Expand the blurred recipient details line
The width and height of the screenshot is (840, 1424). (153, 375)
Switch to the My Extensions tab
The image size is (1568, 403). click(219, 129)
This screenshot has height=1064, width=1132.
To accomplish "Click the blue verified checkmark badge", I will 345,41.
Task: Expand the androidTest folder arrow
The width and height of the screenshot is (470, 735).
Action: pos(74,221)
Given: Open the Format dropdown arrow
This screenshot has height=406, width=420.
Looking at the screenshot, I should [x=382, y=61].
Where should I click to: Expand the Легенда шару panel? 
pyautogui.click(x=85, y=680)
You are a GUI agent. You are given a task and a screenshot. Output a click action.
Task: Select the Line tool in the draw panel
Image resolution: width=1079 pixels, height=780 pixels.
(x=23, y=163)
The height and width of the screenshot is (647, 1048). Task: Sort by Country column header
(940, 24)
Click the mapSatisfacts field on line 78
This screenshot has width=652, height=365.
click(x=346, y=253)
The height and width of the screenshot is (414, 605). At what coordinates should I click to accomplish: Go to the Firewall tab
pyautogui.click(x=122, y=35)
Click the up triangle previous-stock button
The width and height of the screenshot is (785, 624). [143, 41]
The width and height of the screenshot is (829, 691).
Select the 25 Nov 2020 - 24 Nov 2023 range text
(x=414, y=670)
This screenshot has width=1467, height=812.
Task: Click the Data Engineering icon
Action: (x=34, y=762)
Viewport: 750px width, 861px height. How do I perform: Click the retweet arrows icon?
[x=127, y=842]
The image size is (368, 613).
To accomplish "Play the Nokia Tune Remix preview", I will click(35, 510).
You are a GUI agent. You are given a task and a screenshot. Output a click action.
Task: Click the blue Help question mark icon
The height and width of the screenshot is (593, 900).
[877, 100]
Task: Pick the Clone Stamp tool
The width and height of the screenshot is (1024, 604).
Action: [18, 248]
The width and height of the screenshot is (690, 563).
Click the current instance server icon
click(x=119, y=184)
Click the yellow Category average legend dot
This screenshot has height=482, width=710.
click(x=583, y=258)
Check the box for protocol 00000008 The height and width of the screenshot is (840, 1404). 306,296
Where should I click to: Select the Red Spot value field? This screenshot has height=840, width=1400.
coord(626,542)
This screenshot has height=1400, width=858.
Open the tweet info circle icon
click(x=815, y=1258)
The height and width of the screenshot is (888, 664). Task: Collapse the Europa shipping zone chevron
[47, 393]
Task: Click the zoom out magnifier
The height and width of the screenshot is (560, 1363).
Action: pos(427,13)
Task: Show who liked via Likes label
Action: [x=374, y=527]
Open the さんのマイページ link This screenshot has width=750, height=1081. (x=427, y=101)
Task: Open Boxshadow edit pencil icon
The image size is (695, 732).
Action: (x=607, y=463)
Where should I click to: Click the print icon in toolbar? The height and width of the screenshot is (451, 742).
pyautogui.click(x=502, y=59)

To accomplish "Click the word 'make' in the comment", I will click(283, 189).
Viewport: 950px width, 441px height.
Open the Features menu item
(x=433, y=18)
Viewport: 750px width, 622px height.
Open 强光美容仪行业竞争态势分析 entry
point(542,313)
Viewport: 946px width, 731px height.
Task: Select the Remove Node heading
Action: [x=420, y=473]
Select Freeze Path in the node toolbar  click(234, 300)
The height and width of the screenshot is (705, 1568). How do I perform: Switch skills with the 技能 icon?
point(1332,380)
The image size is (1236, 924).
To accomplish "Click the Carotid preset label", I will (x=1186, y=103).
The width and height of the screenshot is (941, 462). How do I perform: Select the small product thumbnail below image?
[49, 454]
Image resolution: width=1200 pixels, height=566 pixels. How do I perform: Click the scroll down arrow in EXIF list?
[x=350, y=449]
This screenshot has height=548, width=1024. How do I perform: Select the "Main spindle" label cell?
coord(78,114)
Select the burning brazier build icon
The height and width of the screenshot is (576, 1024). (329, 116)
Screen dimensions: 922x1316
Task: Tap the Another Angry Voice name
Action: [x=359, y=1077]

_WHAT YOU SHOULD DO_
With every line intact, print the records above again.

_COMPLETED EXERCISE_
Expand the blurred recipient details line
The width and height of the screenshot is (840, 1424). (153, 375)
Switch to the My Extensions tab
The image size is (1568, 403). click(219, 129)
This screenshot has height=1064, width=1132.
To accomplish "Click the blue verified checkmark badge", I will 345,41.
Task: Expand the androidTest folder arrow
The width and height of the screenshot is (470, 735).
Action: pos(74,221)
Given: Open the Format dropdown arrow
This screenshot has height=406, width=420.
Looking at the screenshot, I should [x=382, y=61].
Where should I click to: Expand the Легенда шару panel? 
pyautogui.click(x=85, y=680)
You are a GUI agent. You are given a task and a screenshot. Output a click action.
Task: Select the Line tool in the draw panel
Image resolution: width=1079 pixels, height=780 pixels.
(x=23, y=163)
The height and width of the screenshot is (647, 1048). Task: Sort by Country column header
(940, 24)
Click the mapSatisfacts field on line 78
This screenshot has width=652, height=365.
click(x=346, y=253)
The height and width of the screenshot is (414, 605). At what coordinates should I click to accomplish: Go to the Firewall tab
pyautogui.click(x=122, y=35)
Click the up triangle previous-stock button
The width and height of the screenshot is (785, 624). [143, 41]
The width and height of the screenshot is (829, 691).
Select the 25 Nov 2020 - 24 Nov 2023 range text
(x=414, y=670)
This screenshot has width=1467, height=812.
Task: Click the Data Engineering icon
Action: (x=34, y=762)
Viewport: 750px width, 861px height. How do I perform: Click the retweet arrows icon?
[x=127, y=842]
The image size is (368, 613).
To accomplish "Play the Nokia Tune Remix preview", I will click(35, 510).
You are a GUI agent. You are given a task and a screenshot. Output a click action.
Task: Click the blue Help question mark icon
The height and width of the screenshot is (593, 900).
[877, 100]
Task: Pick the Clone Stamp tool
The width and height of the screenshot is (1024, 604).
Action: [18, 248]
The width and height of the screenshot is (690, 563).
Click the current instance server icon
click(x=119, y=184)
Click the yellow Category average legend dot
This screenshot has height=482, width=710.
click(x=583, y=258)
Check the box for protocol 00000008 The height and width of the screenshot is (840, 1404). 306,296
Where should I click to: Select the Red Spot value field? This screenshot has height=840, width=1400.
coord(626,542)
This screenshot has height=1400, width=858.
Open the tweet info circle icon
click(x=815, y=1258)
The height and width of the screenshot is (888, 664). Task: Collapse the Europa shipping zone chevron
[47, 393]
Task: Click the zoom out magnifier
The height and width of the screenshot is (560, 1363).
Action: pos(427,13)
Task: Show who liked via Likes label
Action: [x=374, y=527]
Open the さんのマイページ link This screenshot has width=750, height=1081. (x=427, y=101)
Task: Open Boxshadow edit pencil icon
The image size is (695, 732).
Action: (x=607, y=463)
Where should I click to: Click the print icon in toolbar? The height and width of the screenshot is (451, 742).
pyautogui.click(x=502, y=59)

To accomplish "Click the word 'make' in the comment", I will click(283, 189).
Viewport: 950px width, 441px height.
Open the Features menu item
(x=433, y=18)
Viewport: 750px width, 622px height.
Open 强光美容仪行业竞争态势分析 entry
point(542,313)
Viewport: 946px width, 731px height.
Task: Select the Remove Node heading
Action: [x=420, y=473]
Select Freeze Path in the node toolbar  click(234, 300)
The height and width of the screenshot is (705, 1568). How do I perform: Switch skills with the 技能 icon?
point(1332,380)
The image size is (1236, 924).
To accomplish "Click the Carotid preset label", I will (x=1186, y=103).
The width and height of the screenshot is (941, 462). How do I perform: Select the small product thumbnail below image?
[49, 454]
Image resolution: width=1200 pixels, height=566 pixels. How do I perform: Click the scroll down arrow in EXIF list?
[x=350, y=449]
This screenshot has height=548, width=1024. How do I perform: Select the "Main spindle" label cell?
coord(78,114)
Select the burning brazier build icon
The height and width of the screenshot is (576, 1024). (329, 116)
Screen dimensions: 922x1316
Task: Tap the Another Angry Voice name
Action: [x=359, y=1077]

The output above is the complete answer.